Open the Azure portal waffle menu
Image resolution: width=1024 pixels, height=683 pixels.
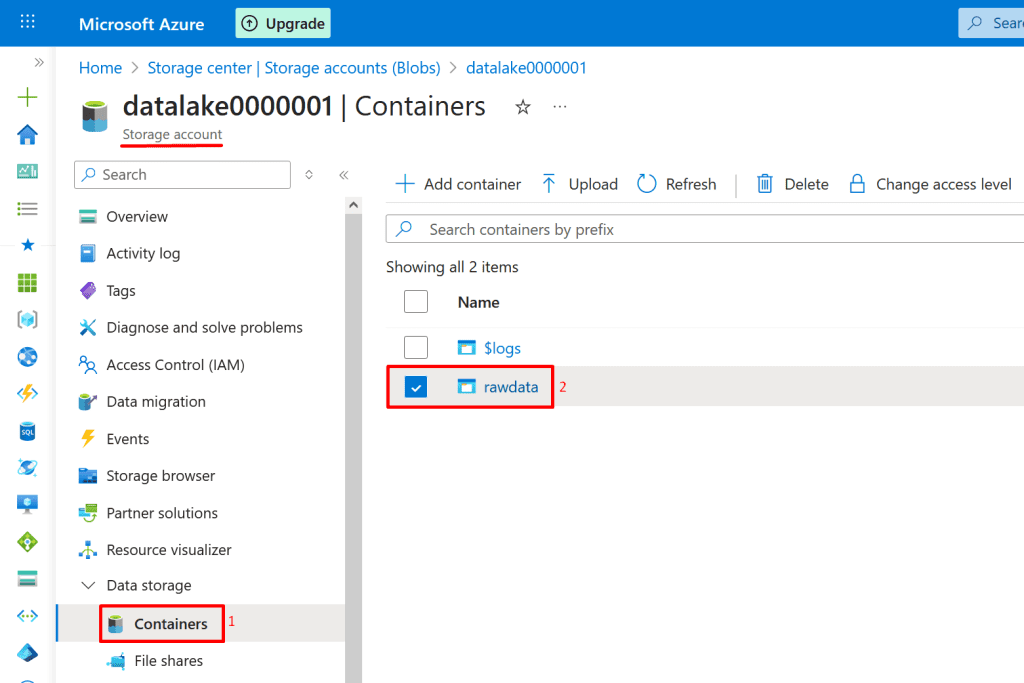coord(28,22)
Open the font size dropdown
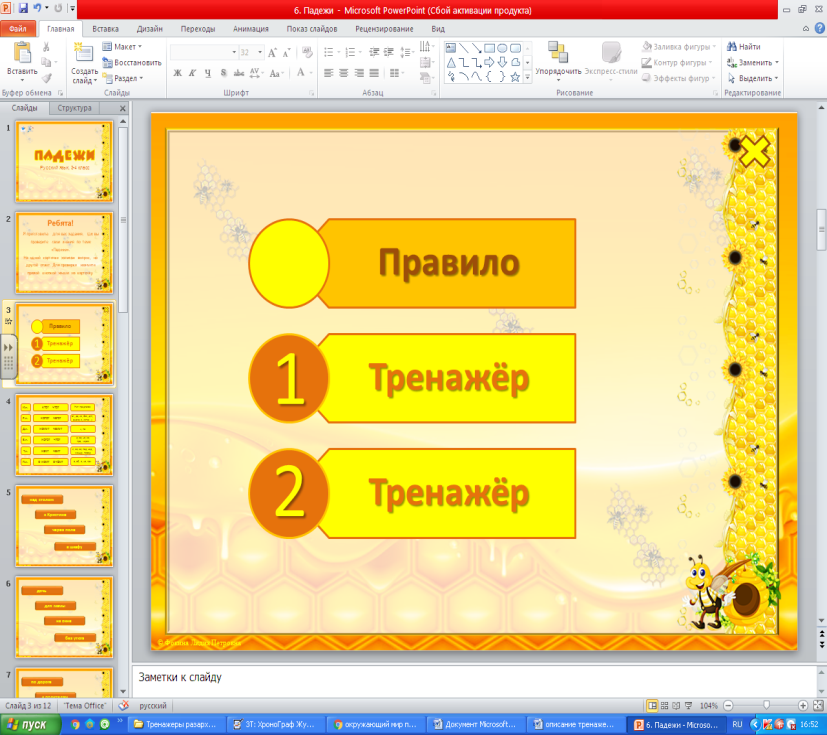 tap(260, 52)
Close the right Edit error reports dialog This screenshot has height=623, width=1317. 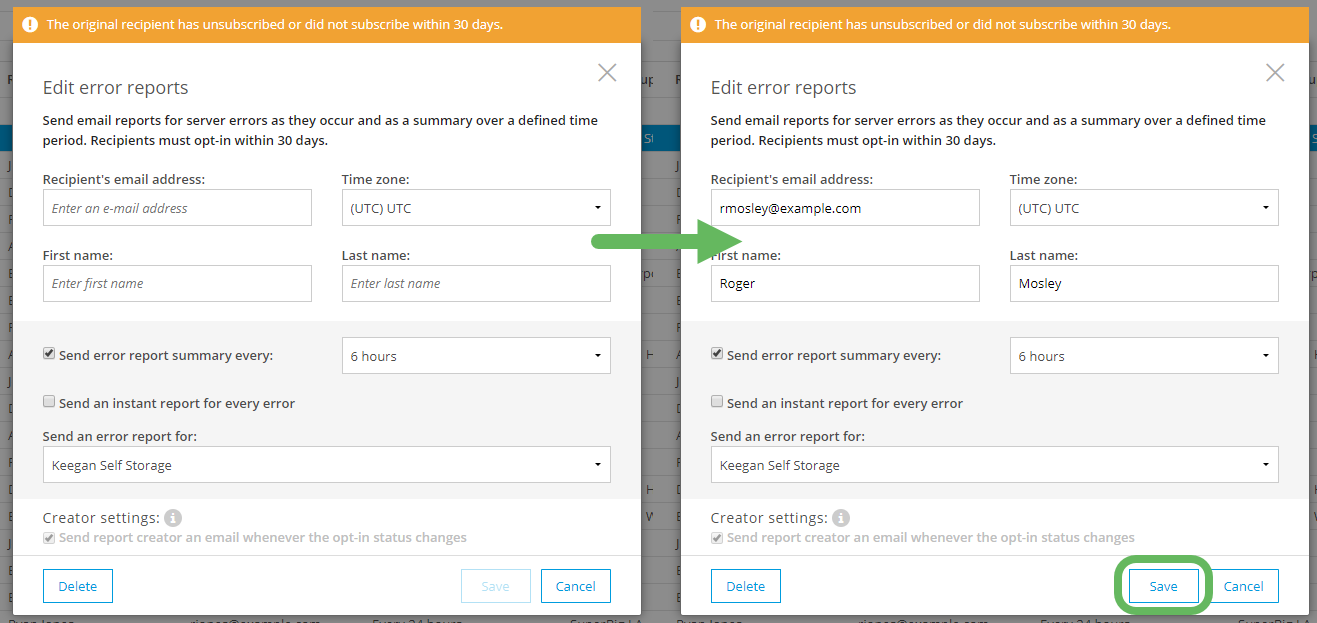pyautogui.click(x=1274, y=72)
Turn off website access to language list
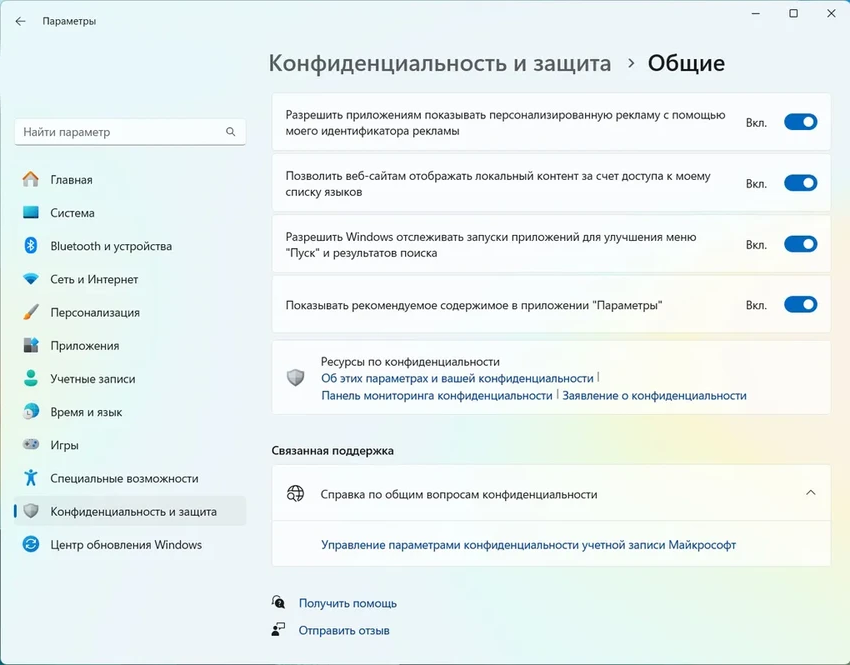The image size is (850, 665). (800, 182)
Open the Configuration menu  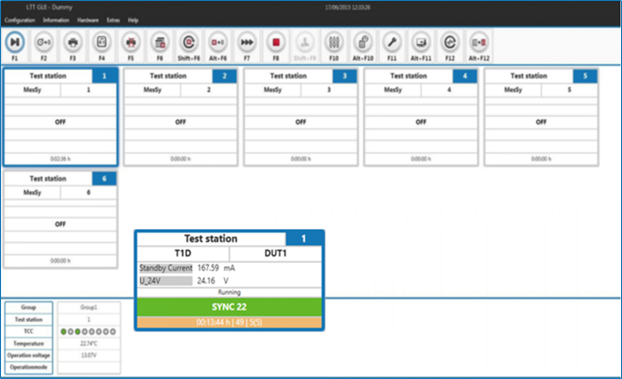tap(20, 20)

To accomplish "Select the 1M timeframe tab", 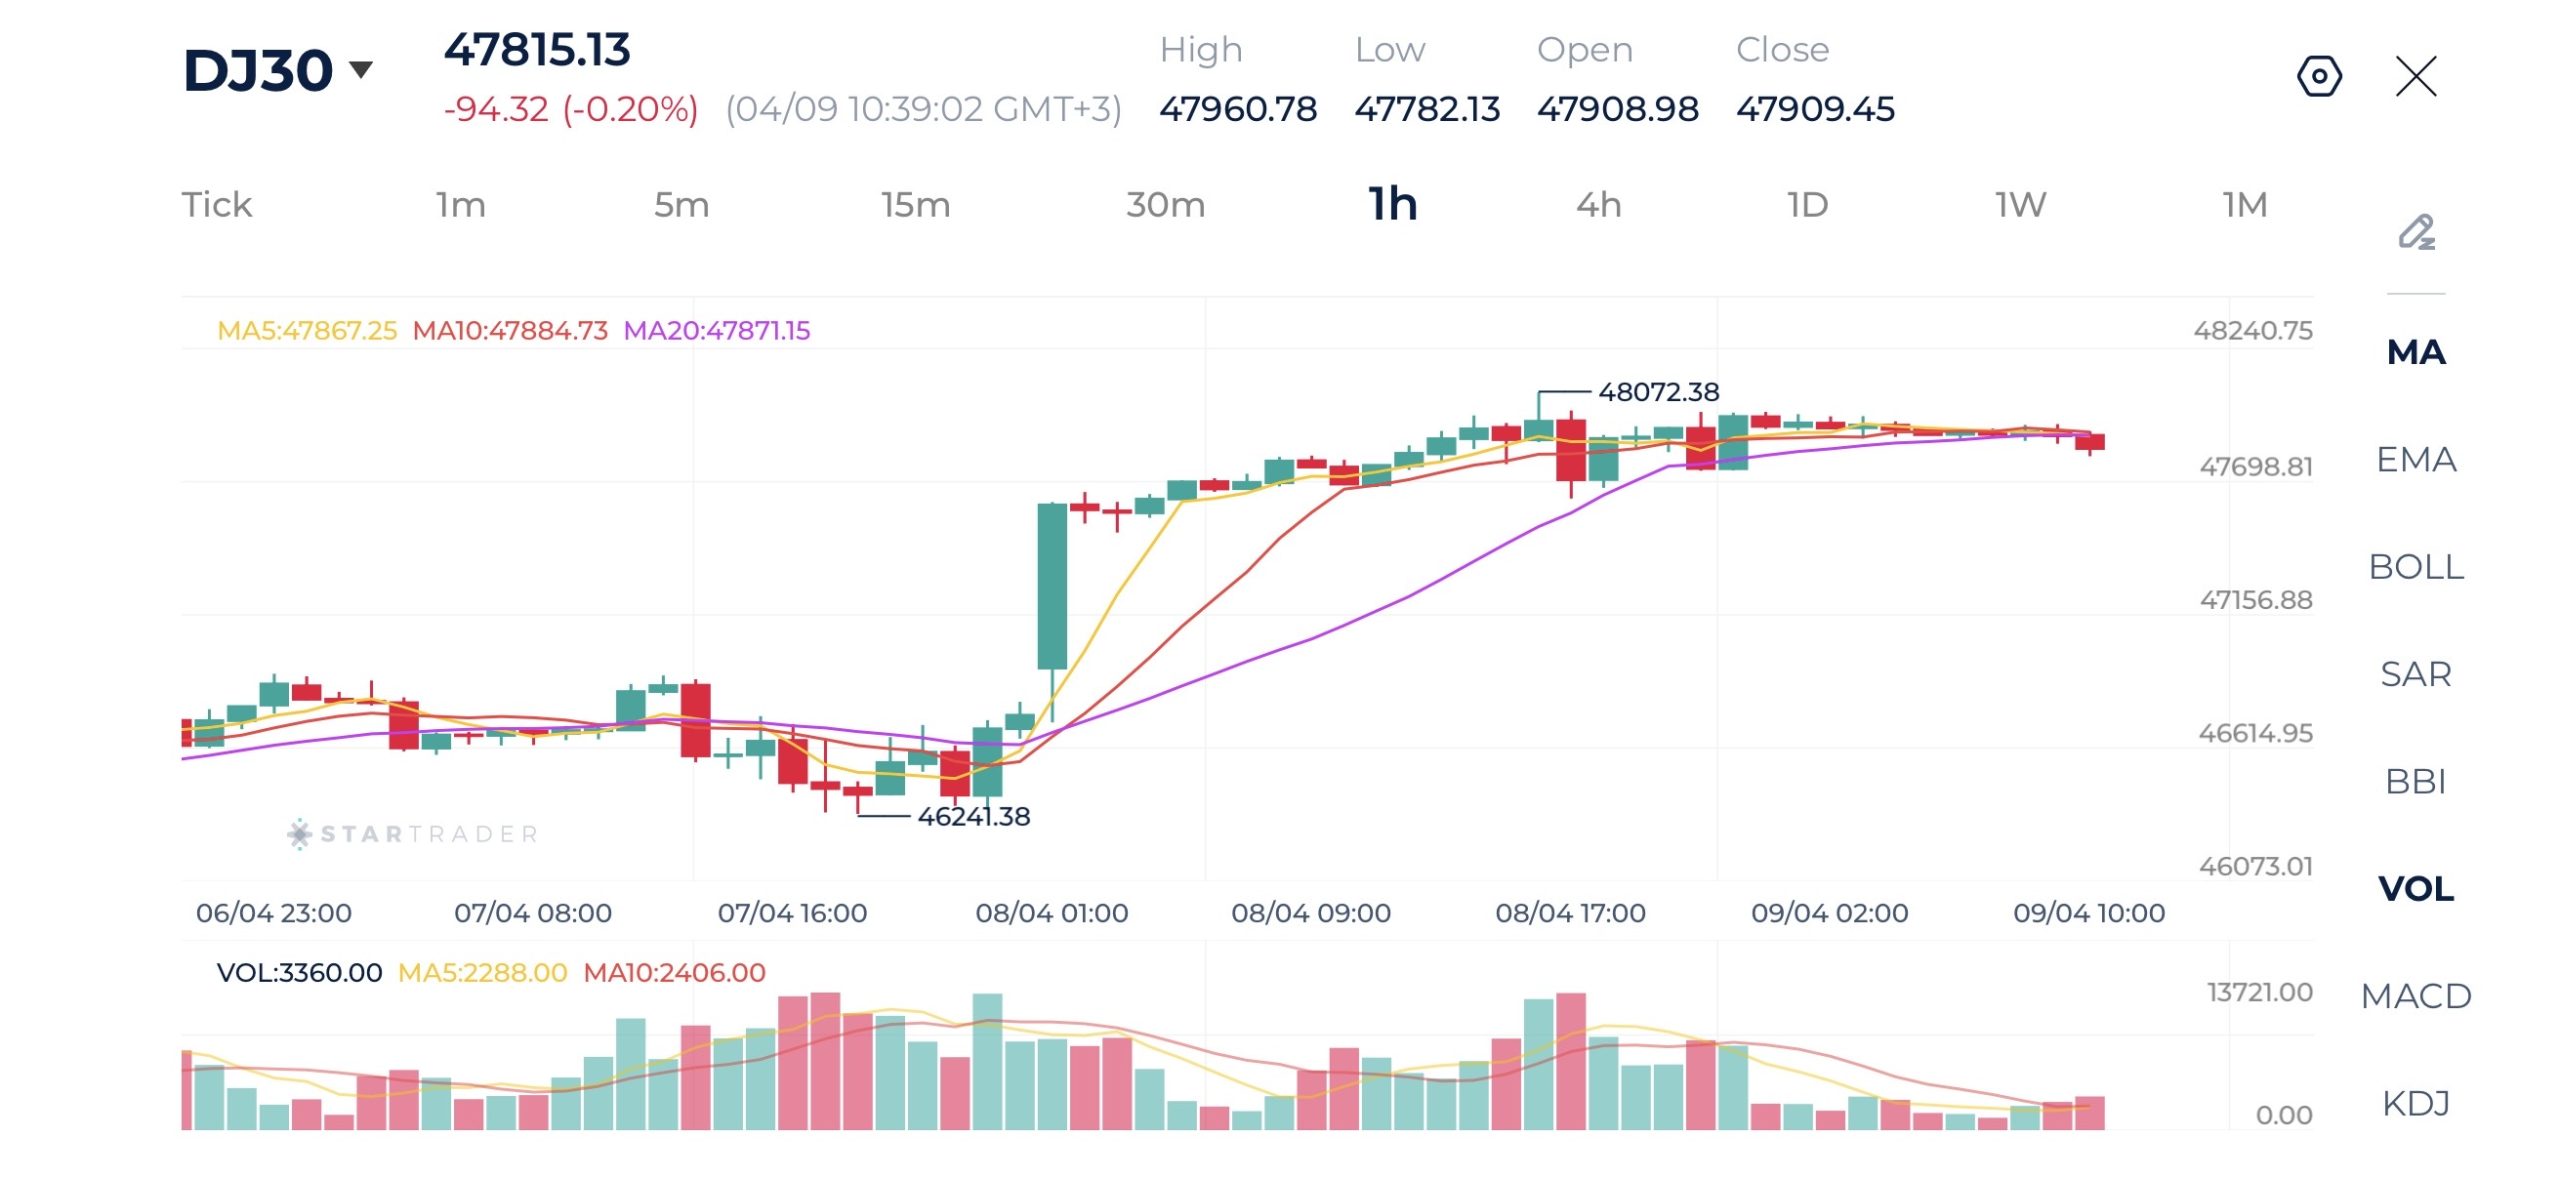I will pyautogui.click(x=2244, y=204).
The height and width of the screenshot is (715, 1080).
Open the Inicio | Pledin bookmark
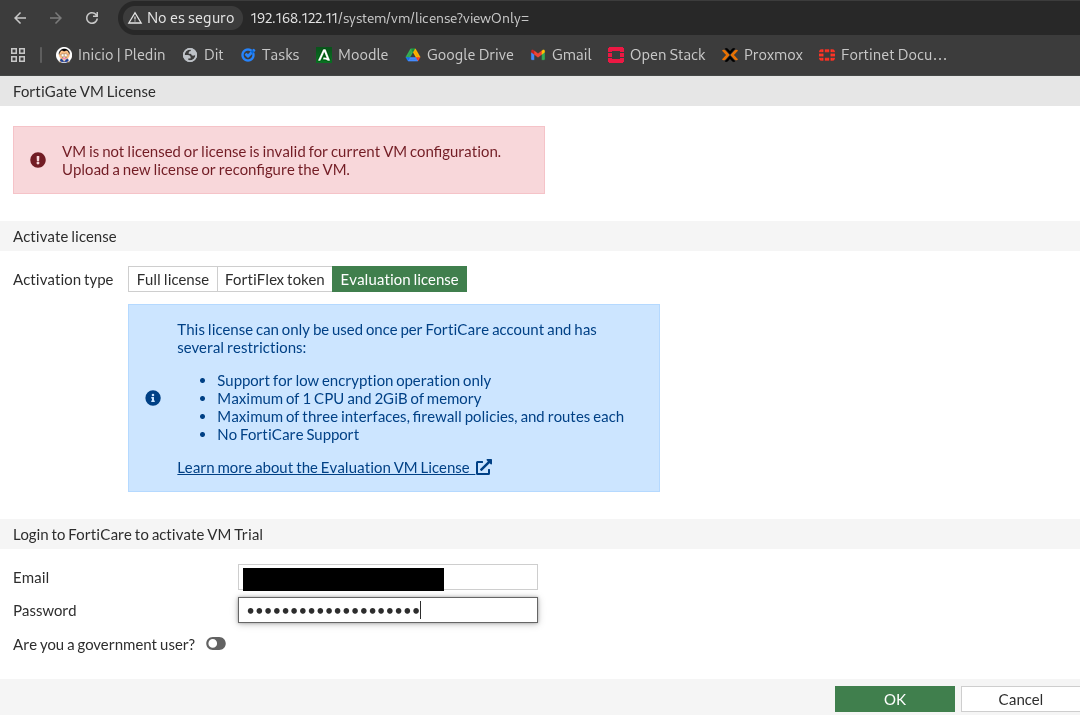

• **REQUIRED WORK**
Exclude all pictures and return precisely the lines from the one containing "The height and" through the closing line of the data.

• **OUTPUT OF THE TASK**
The height and width of the screenshot is (715, 1080).
Open the Inicio | Pledin bookmark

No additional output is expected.